BLACK PEPPER BLOODY MARY

Serves 3.

Note: Anchovy fillets offer a layer of complexity to this drink. No need for any extra hot sauce. Use Tabasco and not another hot sauce, says Emeril Lagasse, who notes it’s the vinegar notes in the Tabasco that the recipe needs. From “Essential Emeril.”

• 2 oil-packed anchovy fillets

• 2 1/4 tsp. prepared horseradish

• 2 tbsp. minced celery

• 1 tbsp. chopped celery leaves

• 2 tbsp. plus 2 tsp. Worcestershire sauce

• 2 1/4 tsp. Tabasco sauce (see Note)

• Juice from 1/2 lemon (about 2 tbsp.)

• 1 3/4 c. tomato juice

• 1 1/4 tsp. freshly ground black pepper

• 1/2 tsp. celery salt

• 1/4 tsp. kosher salt

• Ice cubes

• 6 oz. (3/4 c.) vodka

• Pickled green beans, for serving

• 3 celery hearts, for serving

• 3 thin slices lemon, for serving

Directions

Add the anchovies, horseradish, celery and leaves, Worcestershire, Tabasco and lemon juice to a blender with enough tomato juice to cover the blade. Blend on high for 15 seconds. Add the remaining tomato juice and continue to blend 20 seconds longer. Stir in pepper, celery salt and kosher salt. This mix will keep in an airtight container in the refrigerator for up to 2 weeks.

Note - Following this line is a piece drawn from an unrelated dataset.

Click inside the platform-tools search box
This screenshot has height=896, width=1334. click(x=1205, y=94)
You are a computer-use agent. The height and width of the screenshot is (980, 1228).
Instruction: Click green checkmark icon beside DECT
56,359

Fill a cocktail shaker with ice; add vodka and bloody mary mix and shake well. Strain over fresh ice in 3 (10-oz.) glasses; serve with a pickled green bean, celery heart and lemon slice.

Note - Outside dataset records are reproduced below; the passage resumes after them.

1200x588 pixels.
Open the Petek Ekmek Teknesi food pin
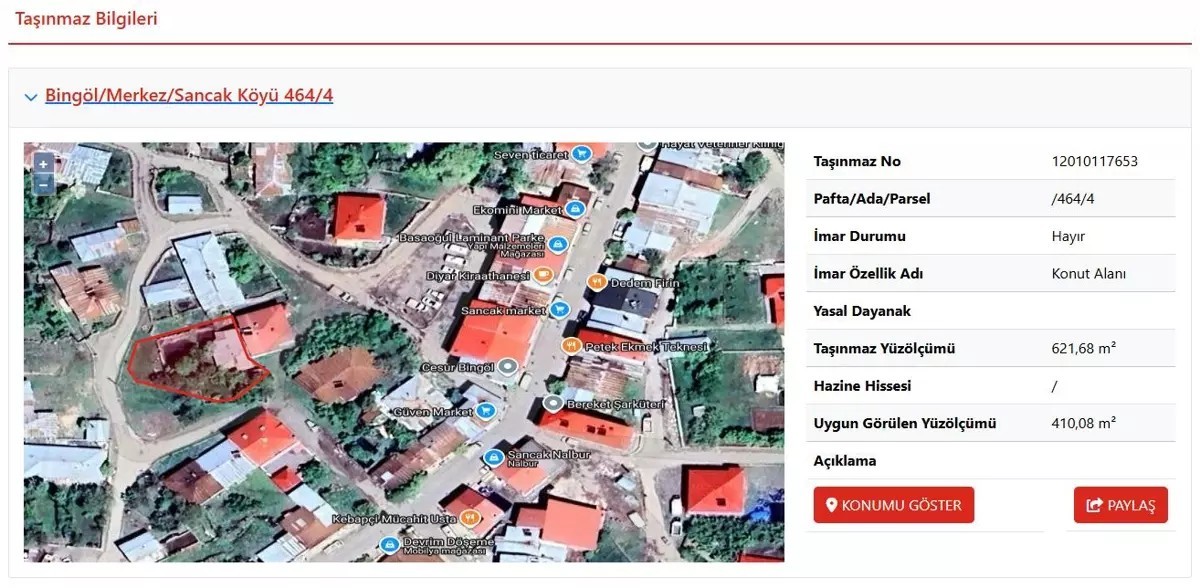tap(571, 346)
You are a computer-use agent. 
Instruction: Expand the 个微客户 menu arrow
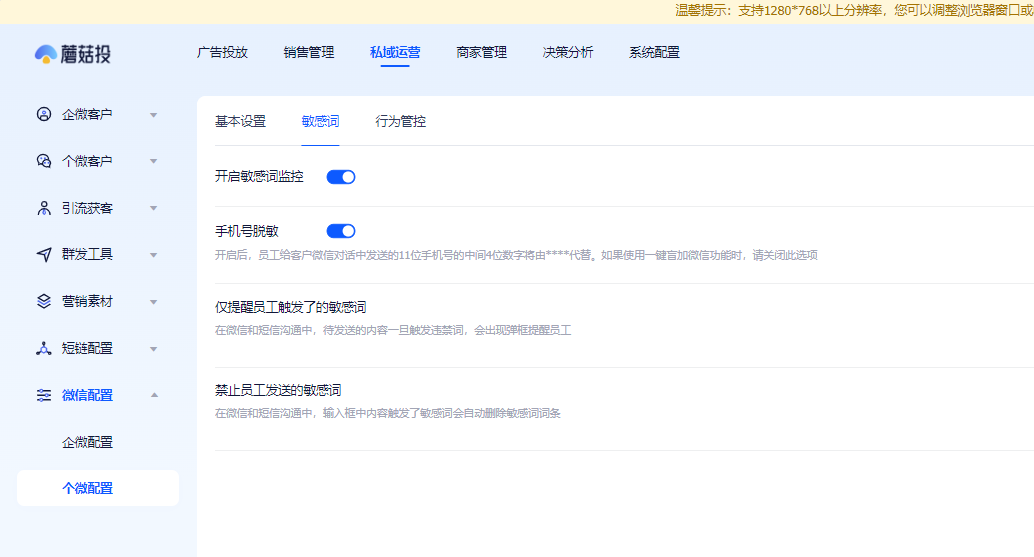(154, 161)
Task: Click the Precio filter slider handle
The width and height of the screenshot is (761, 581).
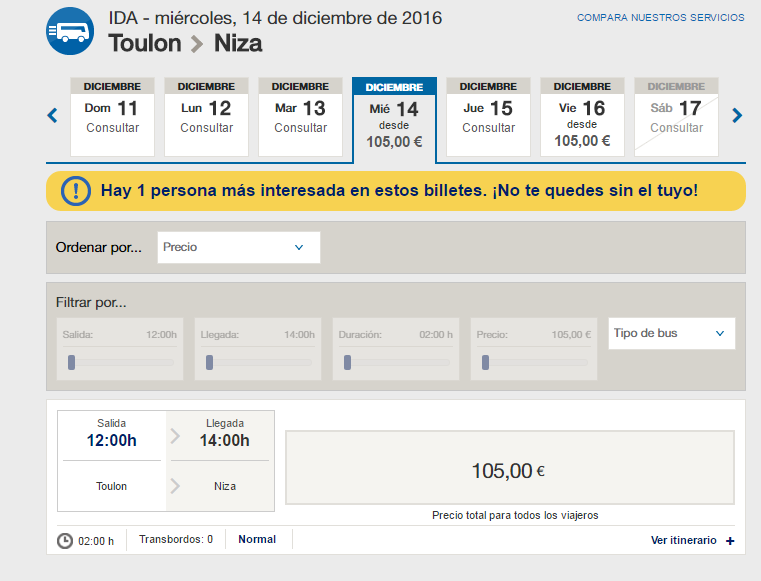Action: [485, 363]
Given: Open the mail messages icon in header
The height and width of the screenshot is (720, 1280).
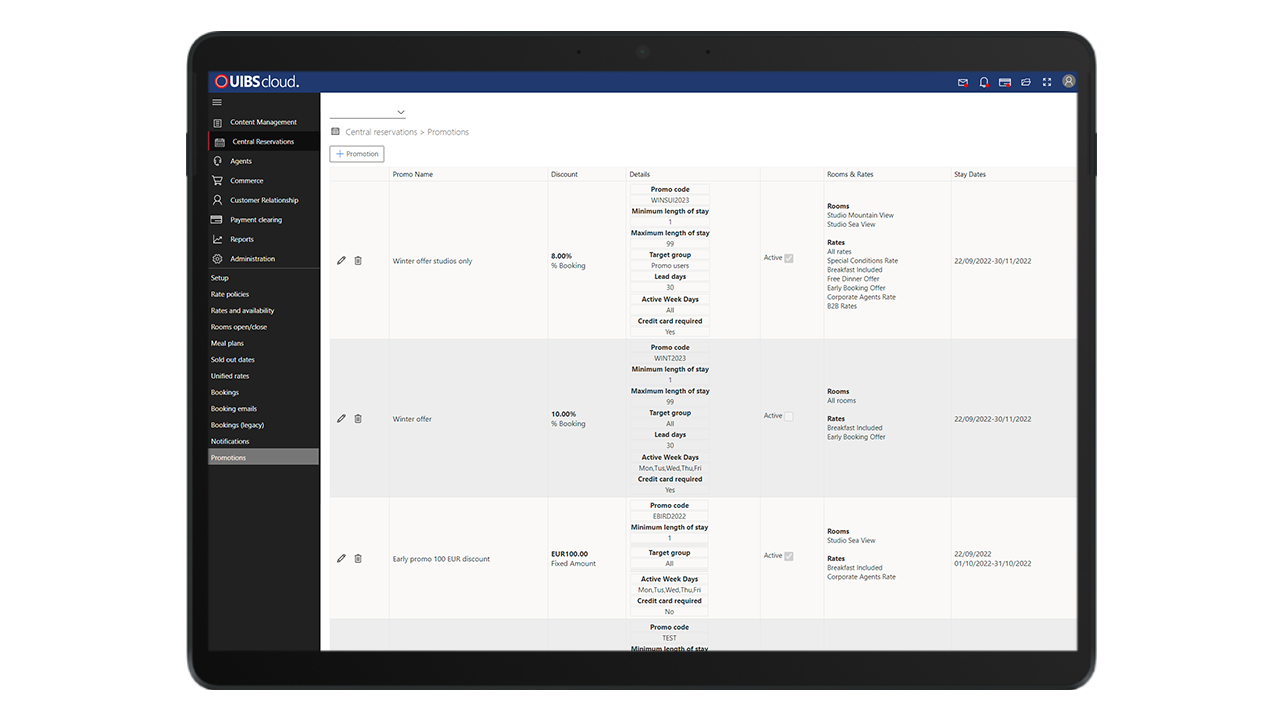Looking at the screenshot, I should [x=963, y=82].
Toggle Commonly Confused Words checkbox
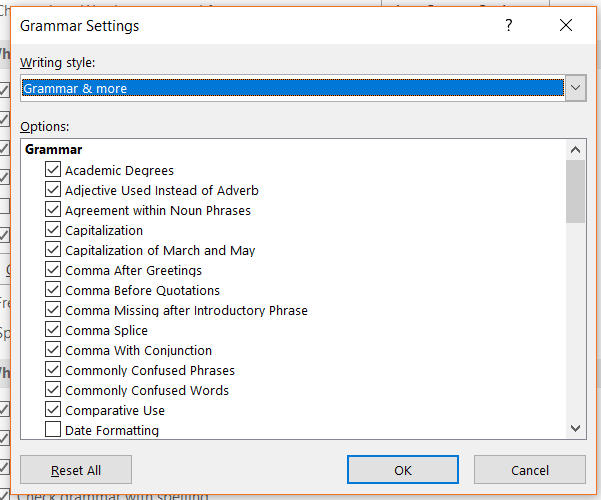Image resolution: width=601 pixels, height=500 pixels. click(x=53, y=390)
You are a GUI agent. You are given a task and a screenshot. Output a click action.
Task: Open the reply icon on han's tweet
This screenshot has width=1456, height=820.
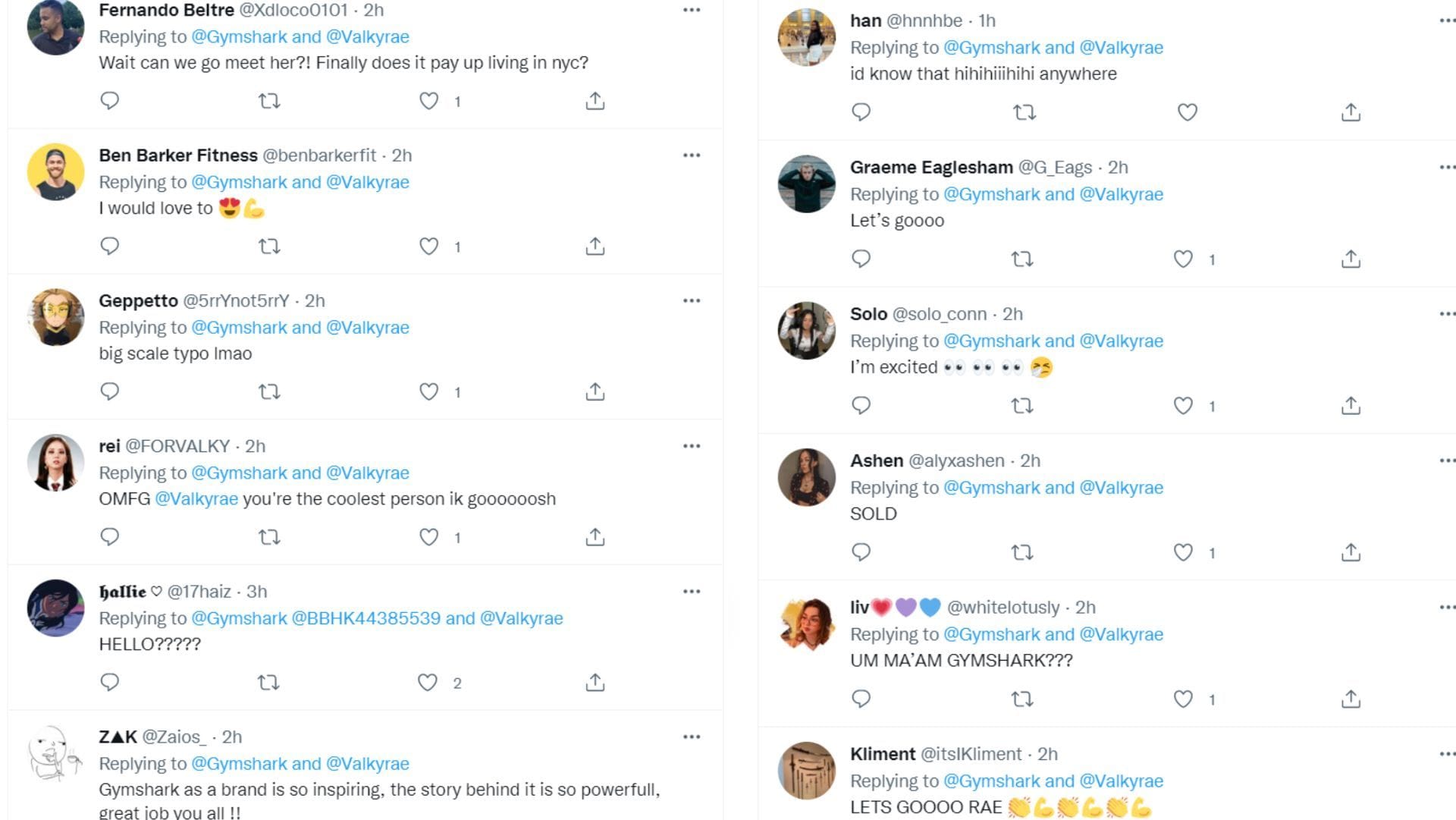point(861,112)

Nutrition information per serving:

Calories 180 Fat 0 g Sodium 1,060 mg

Carbohydrates 13 g Saturated fat 0 g Calcium 58 mg

 Protein 2 g Cholesterol 1 mg Dietary fiber 2 g

 

BLOODY MARY MIX

Makes about 6 cups.

Note: This is one of the offerings at Hell’s Kitchen in Minneapolis at its 35-foot bloody mary bar. From “Damn Good Food,” by Mitch Omer and Ann Bauer.

• 5 c. tomato juice

• 1/3 c. fresh lemon juice

• 5 tsp. lemon pepper

• 5 tsp. celery salt

• 5 tsp. Sweetened Ginger Purée (see recipe)

• 4 tsp. Worcestershire sauce

• 3 tsp. Tabasco sauce

• 2 tsp. horseradish

Directions

Mix all ingredients together in a large stainless steel, glass or ceramic bowl. Place in a container with a tightfitting lid. Will keep refrigerated for up to 1 week. Stir well before serving.

Nutrition information per 1½ cup, without alcohol or garnish:

Calories 88 Fat 1 g Sodium 3,210 mg

Carbohydrates 22 g Saturated fat 0 g Calcium 68 mg

Protein 3 g Cholesterol 0 mg Dietary fiber 2 g

Diabetic exchanges per serving: 3 vegetable, ½ other carb.

SWEETENED GINGER PURÉE

Makes about 2 cups.

Note: From “Damn Good Food,” by Mitch Omer and Ann Bauer.

• 2 c. grated fresh ginger

• 1 c. sugar

• Juice from 1 lemon

Directions

Place ginger, sugar and lemon juice in a small saucepan over medium heat. Heat until nearly all moisture has evaporated. Remove from heat and let cool to room temperature.

Place in a food processor fitted with a steel chopping blade, and purée until smooth, 3 to 5 seconds.

Put ginger purée in a stainless steel, glass or ceramic container with a tightfitting lid and refrigerate. Will keep for up to 1 month.